Coletti: «Pieve avrebbe bisogno di 100.000 euro, ne abbiamo 4.000»
Maria Giovanna Coletti, assessore a Pieve
Maria Giovanna Coletti, assessore a Pieve
PIEVE DI CADORE. Con la conferenza "Nuovi spunti di ricerca sul fratello di Tiziano, Francesco", tenuta dal laureato in Storia dell'Arte originario di Sedico, Elia D'Incà, nella sala consigliare della Magnifica Comunità domenica pomeriggio, si è conclusa in Cadore la "XIII settimana della cultura".


La Magnifica Comunità e i Comuni hanno messo a disposizione un programma di manifestazioni e di strutture culturali. Purtroppo, la disponibilità di strutture e lo spiegamento di volontari, non ha trovato nel pubblico locale ed in quello turistico una risposta adeguata.

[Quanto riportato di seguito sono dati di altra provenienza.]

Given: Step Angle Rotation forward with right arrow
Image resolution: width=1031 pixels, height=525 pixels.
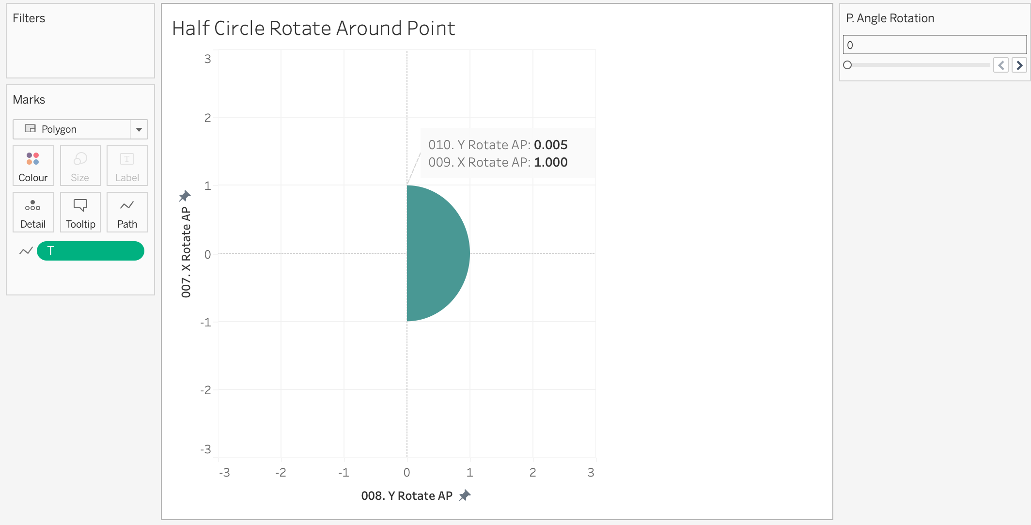Looking at the screenshot, I should click(x=1019, y=65).
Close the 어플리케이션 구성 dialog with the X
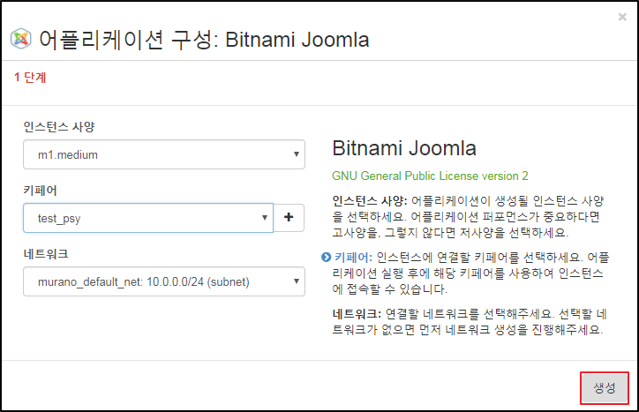The image size is (639, 412). [x=622, y=16]
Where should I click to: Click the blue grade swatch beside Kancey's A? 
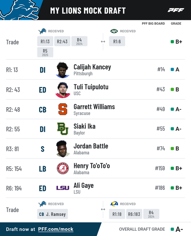click(172, 69)
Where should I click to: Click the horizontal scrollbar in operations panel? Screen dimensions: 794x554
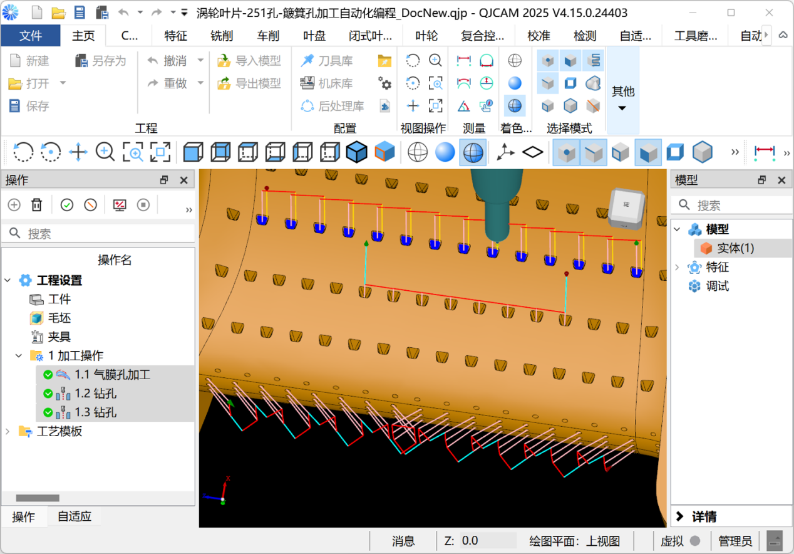[x=38, y=498]
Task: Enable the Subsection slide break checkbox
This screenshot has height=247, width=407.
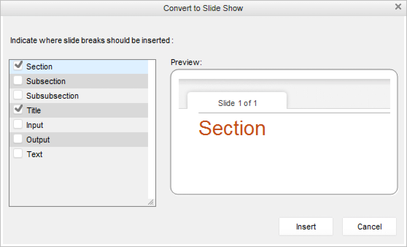Action: click(18, 81)
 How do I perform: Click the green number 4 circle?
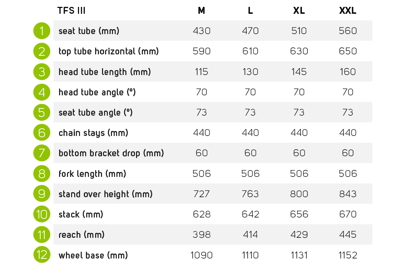(42, 92)
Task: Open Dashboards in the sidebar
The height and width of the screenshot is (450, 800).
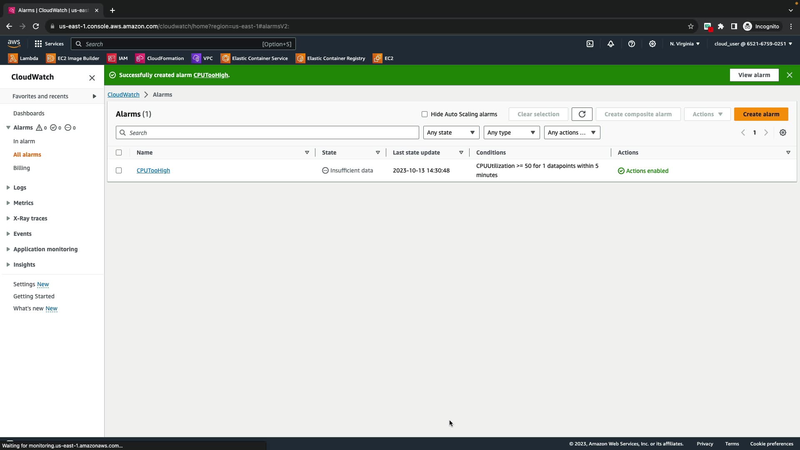Action: tap(29, 113)
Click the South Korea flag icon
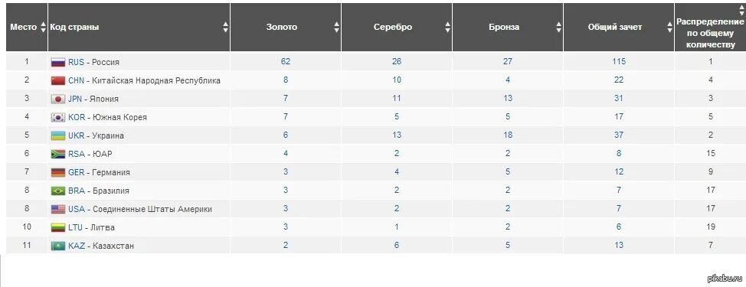This screenshot has height=287, width=746. [57, 117]
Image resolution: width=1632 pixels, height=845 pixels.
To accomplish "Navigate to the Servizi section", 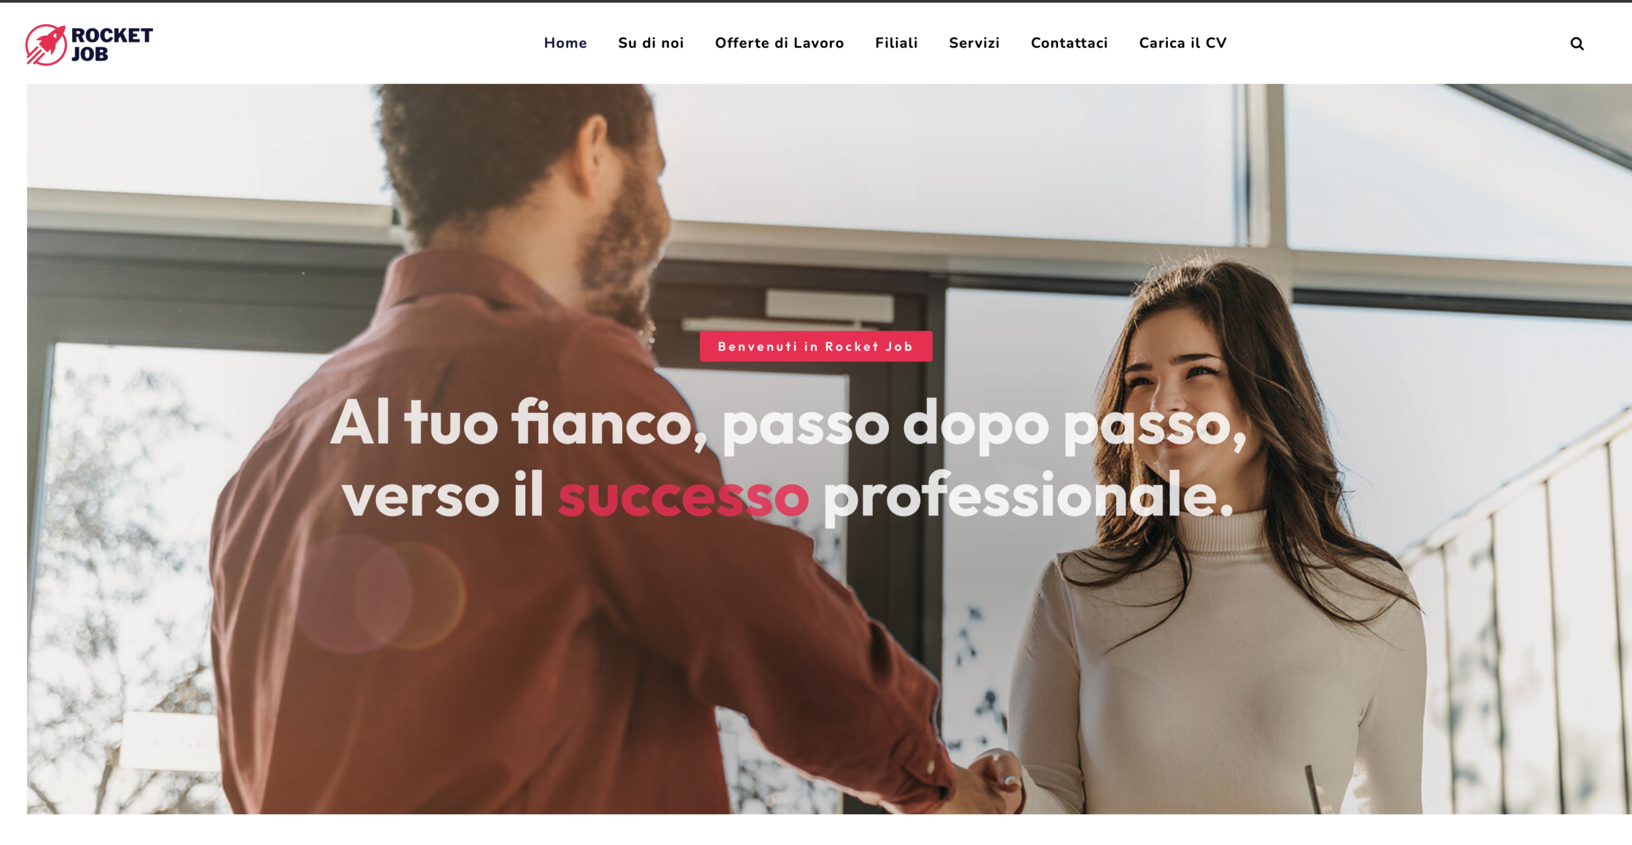I will [974, 43].
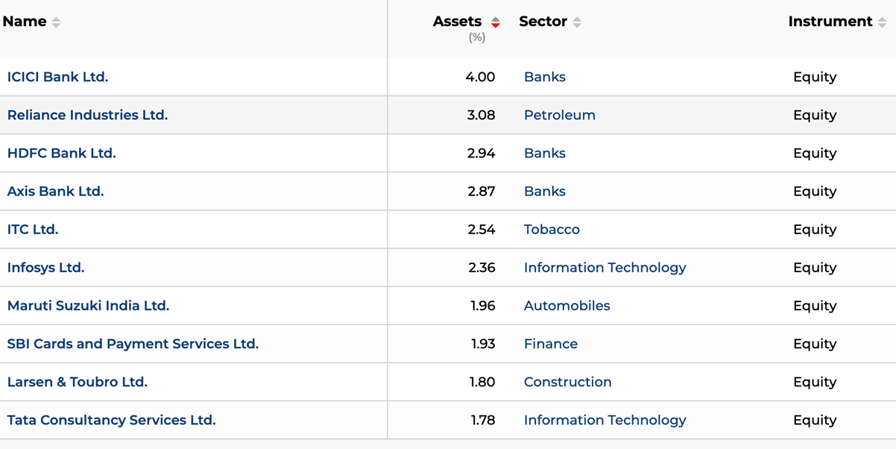896x449 pixels.
Task: Click the Tobacco sector link
Action: pos(552,229)
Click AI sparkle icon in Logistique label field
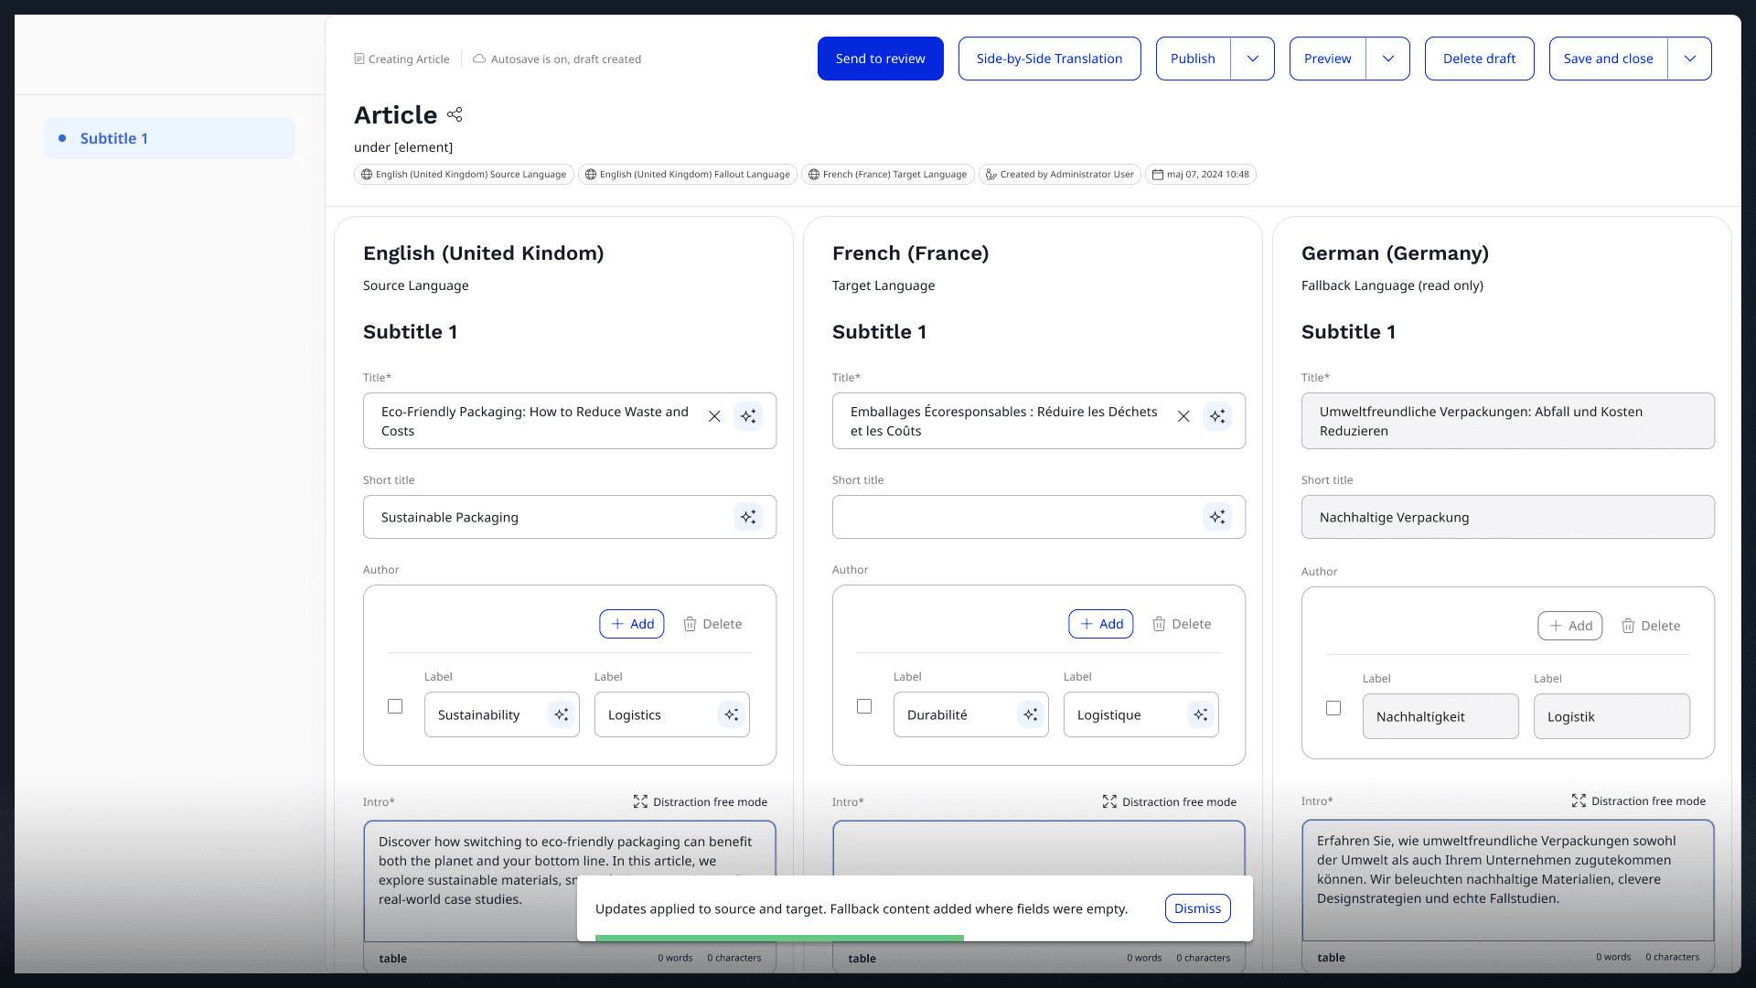This screenshot has height=988, width=1756. coord(1201,714)
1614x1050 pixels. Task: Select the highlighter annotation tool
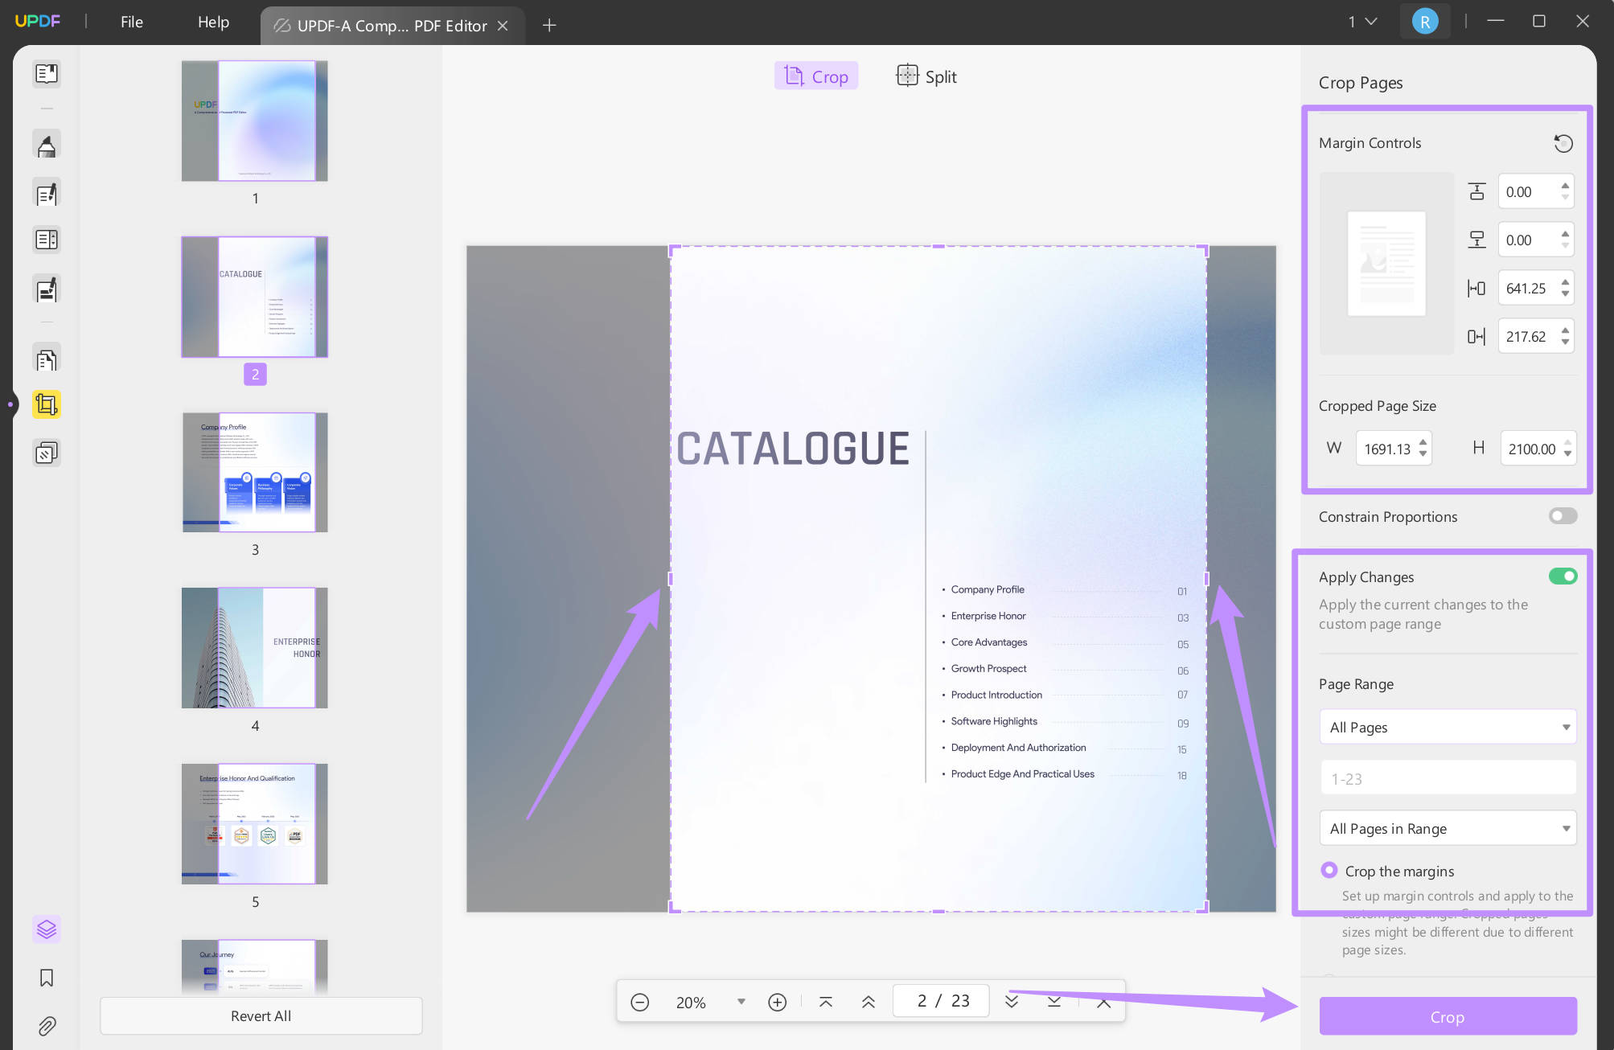[46, 144]
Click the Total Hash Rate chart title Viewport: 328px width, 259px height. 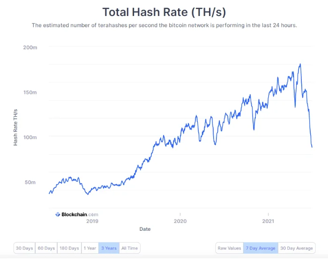164,12
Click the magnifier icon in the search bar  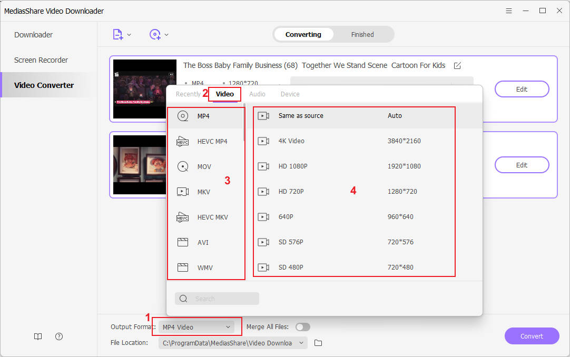tap(183, 299)

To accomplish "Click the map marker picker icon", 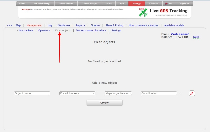I will pos(192,93).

«E' vero - ha affermato la presidente della "Fondazione Centro Studi Tiziano e Cadore" e assessore comunale alla cultura Maria Giovanna Coletti - le manifestazioni, le chiese, i musei, non sono stati molto frequentati e solo in alcuni casi hanno segnato dei numeri di visitatori consistenti».


Quali possono essere le cause?


«Essendo ormai la 13esima volta che organizziamo questa manifestazione, molti cadorini vi hanno già partecipato, e quindi difficilmente rivistano il museo o la chiesetta, a meno che non ci siano degli eventi in grado di attrarne l'attenzione. Ci sono, poi, altri motivi: il depliant che raccoglie le iniziative viene stampato troppo tardi perché le amministrazioni comunali inviano con troppo ritardo alla Magnifica Comunità, ente coordinatore del progetto, i loro programmi. Di conseguenza la promozione delle iniziative diventa poco efficace. Quest'anno, ad esempio, il pieghevole è stato disponibile solo dal gorno precedente l'inizio delle manifestazioni. Infine, non essendoci risorse a disposizione, non esiste la possibilità di fare nessun tipo di pubblicità sui giornali o negli altri mezzi d'informazione».


Perché manca il denaro per la pubblicità?


«Principalmente perché la Magnifica Comunità ha il bilancio ridotto all'osso e poi perché, a parte qualche rara eccezione, i Comuni hanno tagliato nei loro bilanci, gli stanziamenti per la cultura. Anche Elia D'Incà, il conferenziere di oggi, scrive nella sua biografia, che da studioso e laureato in Storia dell'arte, è stato costretto, per vivere, a trovare un altro lavoro che nulla ha a vedere con la cultura».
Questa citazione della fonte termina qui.